But the panel behind the cancellation said the expansion of current highways and congestion pricing will achieve the same results.

Thestar.com
Feb. 21, 2018
By Noor Javed

While environmentalists are lauding the province's decision to cancel the multi-lane GTA West highway that was to connect Vaughan to Milton, others are calling the decision short-sighted.

Last Friday, the province announced it would not continue with the environmental assessment for the highway, dubbed 413, after an "expert advisory panel's recommendation that a proposed highway in the GTA West corridor is not the best way to address changing transportation needs."

Instead the three-person panel called for the "single transportation plan for the Greater Golden Horseshoe," expansion of current highways, and congestion pricing as a way to get the same results of building a multi-billion dollar highway.

Immediately after, the Town of Caledon, north of Brampton, issued a release expressing its disappointment with the decision.

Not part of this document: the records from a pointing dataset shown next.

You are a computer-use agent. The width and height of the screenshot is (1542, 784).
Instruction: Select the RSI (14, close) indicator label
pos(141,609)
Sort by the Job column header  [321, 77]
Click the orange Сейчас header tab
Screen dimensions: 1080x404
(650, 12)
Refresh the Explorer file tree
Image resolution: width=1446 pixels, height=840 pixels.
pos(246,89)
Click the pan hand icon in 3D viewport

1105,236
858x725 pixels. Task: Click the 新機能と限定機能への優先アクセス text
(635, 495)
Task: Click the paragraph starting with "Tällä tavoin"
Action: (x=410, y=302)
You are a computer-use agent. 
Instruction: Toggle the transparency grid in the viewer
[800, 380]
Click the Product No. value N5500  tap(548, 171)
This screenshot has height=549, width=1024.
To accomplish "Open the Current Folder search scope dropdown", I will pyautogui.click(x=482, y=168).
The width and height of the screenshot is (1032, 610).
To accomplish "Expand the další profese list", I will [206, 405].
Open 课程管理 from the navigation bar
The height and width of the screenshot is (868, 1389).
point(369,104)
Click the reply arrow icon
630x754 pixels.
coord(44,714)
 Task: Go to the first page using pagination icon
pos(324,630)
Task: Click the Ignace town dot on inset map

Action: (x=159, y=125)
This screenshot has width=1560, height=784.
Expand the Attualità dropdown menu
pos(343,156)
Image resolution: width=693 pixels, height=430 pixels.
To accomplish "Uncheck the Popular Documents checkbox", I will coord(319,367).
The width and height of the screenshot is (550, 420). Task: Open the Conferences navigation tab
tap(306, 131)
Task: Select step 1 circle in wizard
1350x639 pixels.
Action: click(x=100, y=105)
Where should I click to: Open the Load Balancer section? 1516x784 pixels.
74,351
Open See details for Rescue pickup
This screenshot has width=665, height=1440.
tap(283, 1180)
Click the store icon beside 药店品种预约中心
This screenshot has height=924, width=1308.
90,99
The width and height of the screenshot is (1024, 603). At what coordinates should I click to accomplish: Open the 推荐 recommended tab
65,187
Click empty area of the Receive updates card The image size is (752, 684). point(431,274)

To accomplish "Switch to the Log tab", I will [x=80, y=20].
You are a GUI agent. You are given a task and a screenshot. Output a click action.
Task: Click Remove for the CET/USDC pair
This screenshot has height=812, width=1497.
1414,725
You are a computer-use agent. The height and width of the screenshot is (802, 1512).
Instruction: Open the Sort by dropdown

"I am disappointed that the province has discontinued the EA (environmental assessment) process, millions of dollars has been spent both municipally and provincially," said Mayor Allan Thompson, in an email to the Star. "Congestion on Caledon roads and gridlock throughout the GTA continues to grow which has a significant impact on our plans for development and overall economic competitiveness.

"The GTA West corridor has already been identified as a necessary piece of growth infrastructure to help alleviate traffic concerns which impacts residents and visitors," he said.

One of the proposed routes for the GTA West highway was to run from highway 400 in Vaughan, across Caledon and Halton Hills, and connect to highways 401/407 in Milton. While the EA had been ongoing, a large swath of land had been "locked" from development until the assessment was complete.

Thompson says major investors in the town have been waiting for this decision for the past decade — and the province should "quickly release the lands that were site plan approved and frozen for nearly 11 years."

"Now that they are no longer included in the corridor we need to allow residential and commercial/industrial development plans that have been in place for years to move forward with the goal of creating complete communities," he said.

With much of Peel Region built out, Caledon is the only municipality that is still poised for growth expected in the municipality over the next 20 years.

The Building Industry and Land Development Association (BILD) also expressed disappointment with the decision to cancel the highway, saying that it would have a "significant impact on the accommodation of future growth, the ability to keep people and goods moving across the GTA."

The Ministry of Transportation says that it plans to release most of the lands that were locked by the EA, and will only hold on to a third of the land for the Northwest GTA Corridor Identification Study Area, aimed to make sure that "future infrastructure is able to connect to existing energy, rail, and transportation facilities."

"The purpose of the corridor identification study is to identify lands for protection for use by future linear infrastructure, when and if it is needed, to accommodate future growth in the northwest Greater Toronto Area (GTA)," said MTO spokesman Bob Nichols. "Lands within the study area will be protected from development for the duration of the study," which is expected to go on for the next nine to 12 months.

Dave Wilkes, President and CEO, BILD, says they will take part in the upcoming study process, but the "decision to not proceed with the original corridor vision continues to leave our members with uncertainty regarding the lands that were being 'held' for this potential corridor." He says good development requires adequate infrastructure such as roads, noting how much of Milton was built up around highways 401 and 407.

But Tim Gray, the executive director with Environment Defence, says much of the land that will be released cannot be immediately developed - as it either sits in protected Greenbelt areas within the Oak Ridges Moraine or in lands called "white belt" which "sit outside the existing urban boundary" for the municipalities and are usually farmland.

"The only way the lands could be turned from farm land to urban or industrial land would be for Caledon to go through its municipal planning process, meet all the new requirement of the provincial growth plan (putting density and having transit in place), and demonstrate that more farmland should be converted to urban," he said.

"The idea that you remove these lands from the study area, and start building a subdivision tomorrow morning…that's just not the case."